Al cargo del rol protagonista estaba el polémico Klaus Florian Vogt, un Lohengrin ya consagrado y aplaudido desde hace unos años en los principales coliseos europeos. Ciertamente, la adecuación de su singular timbre, blanquecino y ayuno en armónicos, con la figura del caballero del Grial podría decirse que es tan completa como sorprendente. Y es que su vocalidad está en las antípodas de los caracteres que definen la vocalidad del heldetenor, siquiera la de un tenor dramático al uso, por más que Lohengrin haya sido el rol wagneriano más al alcance de tenores líricos (recordemos a Konya, Gedda y demás). En este sentido, es curioso que hoy en día levante idéntico entusiasmo el Lohengrin de cantantes tan diversos como Kaufmann y Vogt. Un rol, por cierto, hoy lujosamente servido, pues a los citados tenores se unen las voces del veterano Seiffert, todavía en forma, y el sudafricano Botha. Sea como fuere, la adecuación de una voz a un rol no radica sólo en la pura identificación tímbrica, sino en el decir, en la expresividad: no se trata tanto de qué voz se tenga sino de qué se haga con ella. Y en este caso, además, a un decir cargado de intenciones, le acompaña esa realidad tímbrica tan eterea, casi mística, que no por ello deja de proyectarse y correr por el teatro con sorprendente soltura. Así las cosas, fue el de Vogt un Lohengrin magnífico, aunque no paradigmático. Quizá más espléndido en la medida en que más extraño. Cosechó sin duda los aplausos más intensos del plantel vocal de la noche.
Junto a él, como Elsa, se encontraba la soprano alemana Anette Dasch, habitual intérprete del rol en las últimas ediciones de Bayreuth. No es dueña de un instrumento grande y poderoso, aunque sí hermoso. Tampoco es su técnica un mecanismo pluscuamperfecto, con algunos problemas iniciales de afinación y colocación. Pero cuando la voz calienta y la cantante se acomoda, es capaz de recrear una Elsa verdaderamente transida por los acontecimientos que la rodean, como sucedió especialmente en el tercer acto, cuando ella y Vogt ofrecieron un duo singularmente intenso.
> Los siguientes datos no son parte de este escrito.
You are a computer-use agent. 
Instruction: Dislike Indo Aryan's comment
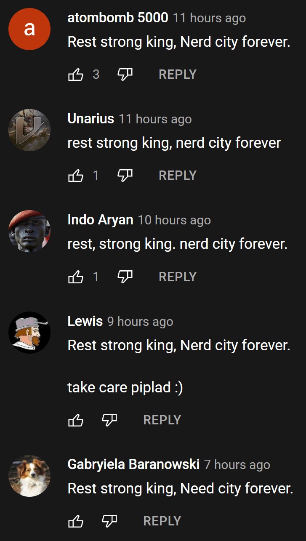click(x=125, y=277)
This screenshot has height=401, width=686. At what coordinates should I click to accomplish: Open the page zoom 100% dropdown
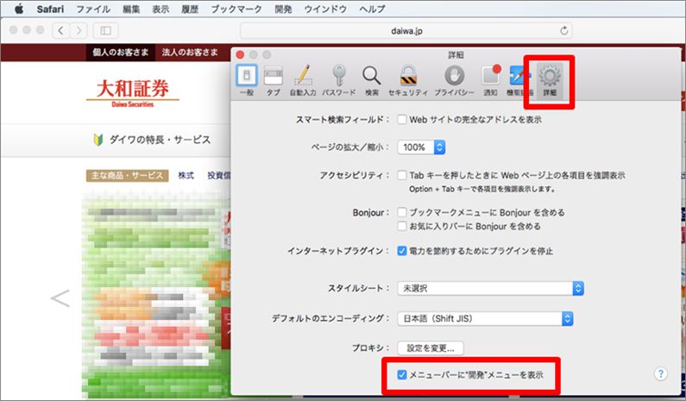point(421,147)
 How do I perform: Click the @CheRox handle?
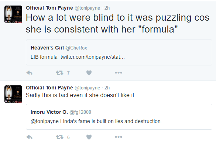[76, 48]
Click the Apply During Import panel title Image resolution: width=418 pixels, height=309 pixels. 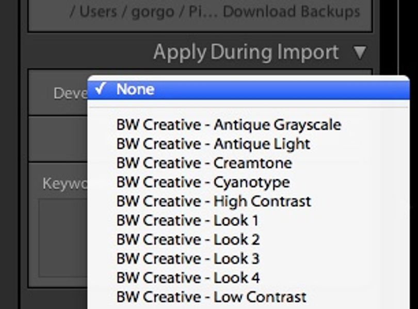[246, 53]
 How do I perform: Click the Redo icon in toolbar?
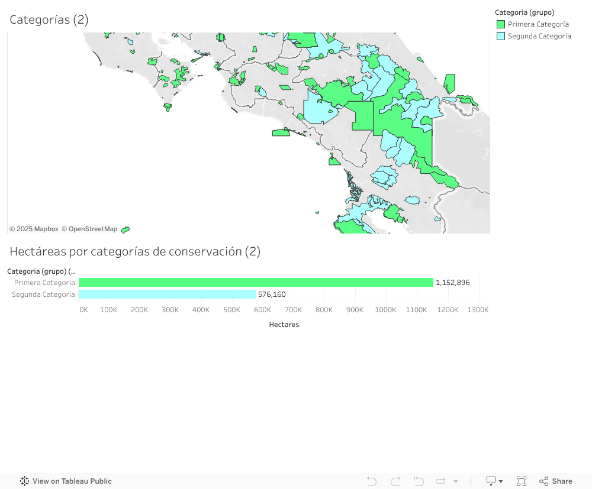[395, 481]
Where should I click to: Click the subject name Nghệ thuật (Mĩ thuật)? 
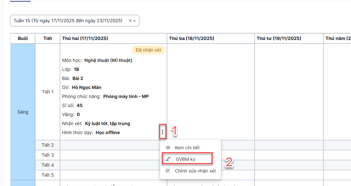[108, 60]
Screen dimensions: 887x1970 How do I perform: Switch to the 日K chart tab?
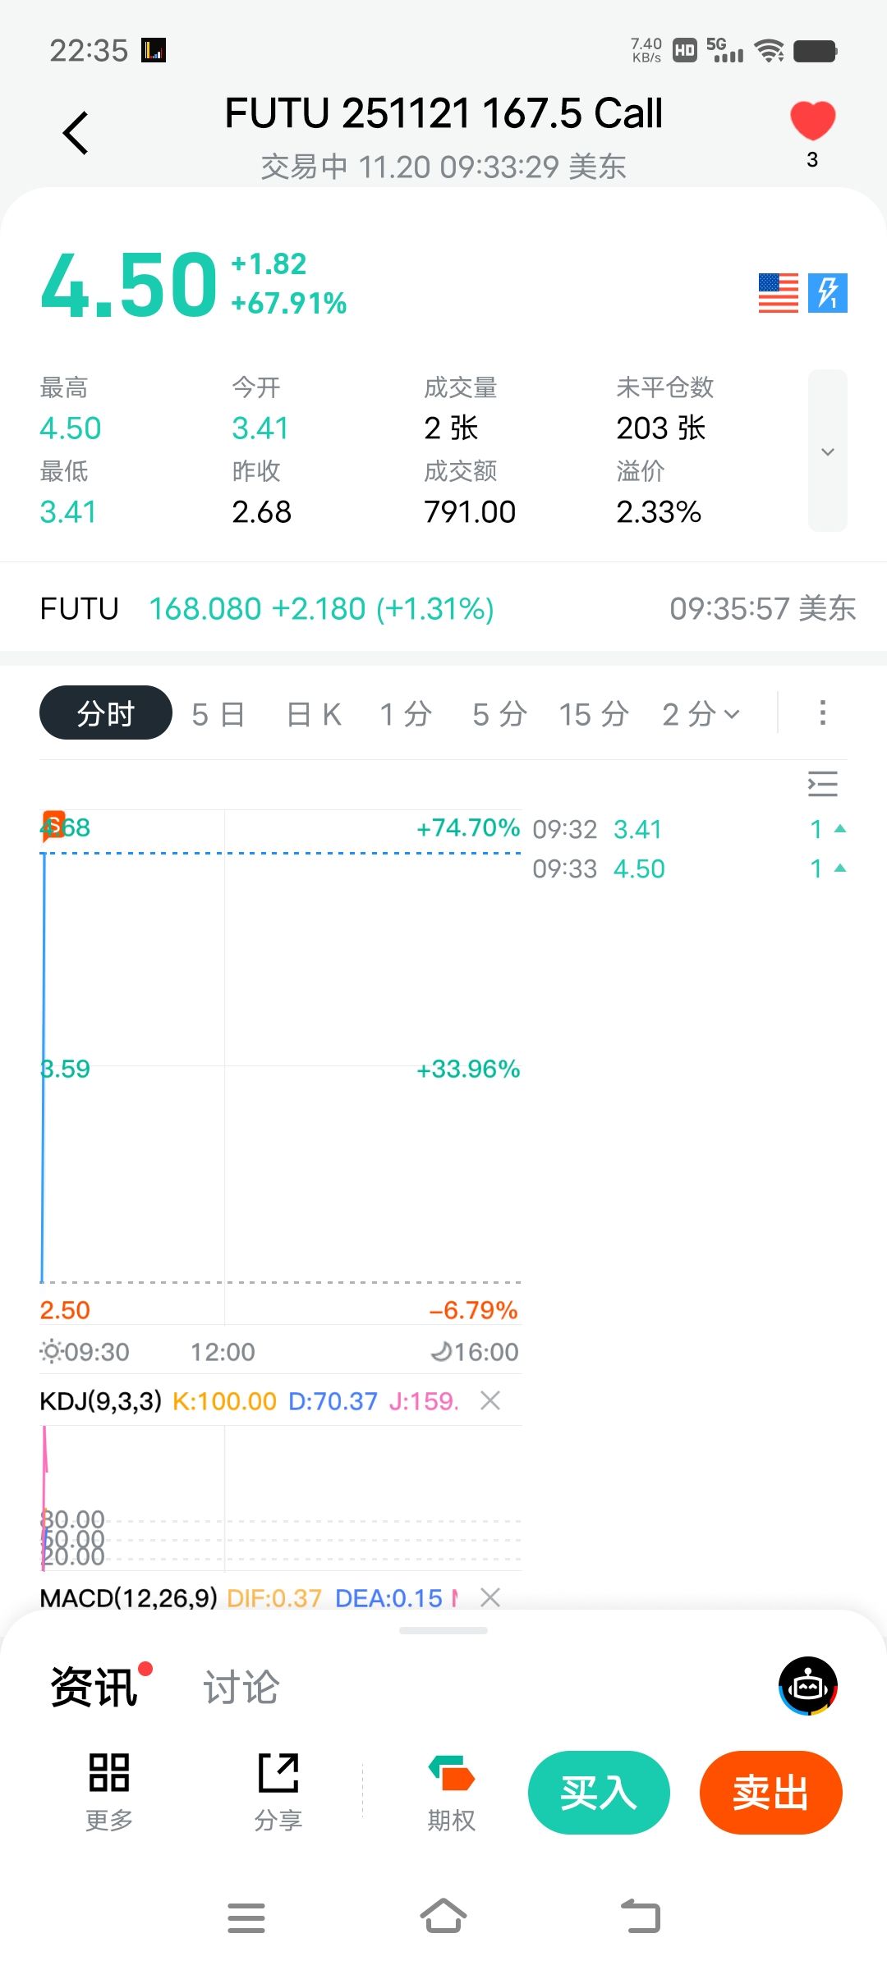(x=315, y=713)
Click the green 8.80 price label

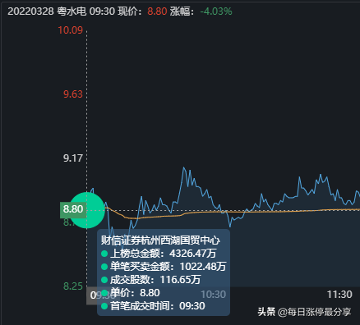click(73, 209)
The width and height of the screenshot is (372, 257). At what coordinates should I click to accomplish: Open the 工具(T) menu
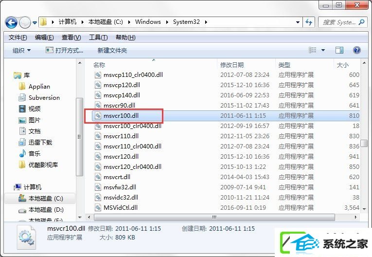(x=98, y=37)
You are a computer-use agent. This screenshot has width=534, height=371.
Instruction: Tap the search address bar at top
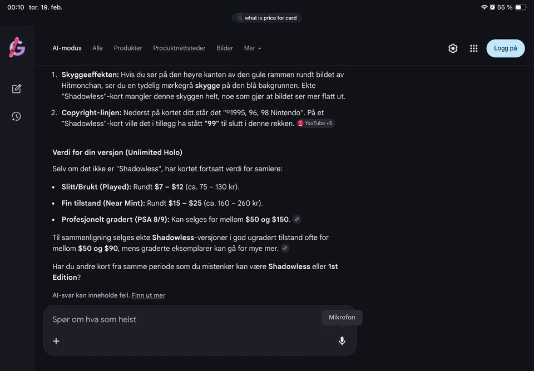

La otra pareja estaba encarnada por el Telramund de Thomas J. Mayer y por la Ortrud de Susan Maclean. El primero, dotado de una voz netamente wagneriana, con abundante metal, y capaz de una expresividad cargada de intenciones, muy atento al texto, fue sin duda un Telramund más que notable, quizá incluso algo desaforado en sus intervenciones más intensas. En el caso de Ortrud, Susan Maclean no es una mezzo de relumbrón, pero es alguien capaz de cantar con magnetismo, de transmitir con todo su cuerpo, partiendo de una expresión facial casi hipnótica. Su dúo con Telramund al comienzo del segundo acto fue uno de los mejores momentos de la noche. Lo mismo en sus imprecaciones a los dioses, aunque aquí inevitablemente apurada en la resolución de las notas más altas de la partitura, como sucede a casi todas las intérpretes del rol, por otro lado. Lo cierto es que su prestación fue a menos a partir de ese momento, perdiendo la inicial colocación de la voz y teniendo crecientes problemas para afinar al encontrase ante el extremo más agudo de la partitura, concluyendo algo destemplada su última intervención en la escena final de la ópera.
La otra pareja estaba encarnada por el Telramund de Thomas J. Mayer y por la Ortrud de Susan Maclean. El primero, dotado de una voz netamente wagneriana, con abundante metal, y capaz de una expresividad cargada de intenciones, muy atento al texto, fue sin duda un Telramund más que notable, quizá incluso algo desaforado en sus intervenciones más intensas. En el caso de Ortrud, Susan Maclean no es una mezzo de relumbrón, pero es alguien capaz de cantar con magnetismo, de transmitir con todo su cuerpo, partiendo de una expresión facial casi hipnótica. Su dúo con Telramund al comienzo del segundo acto fue uno de los mejores momentos de la noche. Lo mismo en sus imprecaciones a los dioses, aunque aquí inevitablemente apurada en la resolución de las notas más altas de la partitura, como sucede a casi todas las intérpretes del rol, por otro lado. Lo cierto es que su prestación fue a menos a partir de ese momento, perdiendo la inicial colocación de la voz y teniendo crecientes problemas para afinar al encontrase ante el extremo más agudo de la partitura, concluyendo algo destemplada su última intervención en la escena final de la ópera.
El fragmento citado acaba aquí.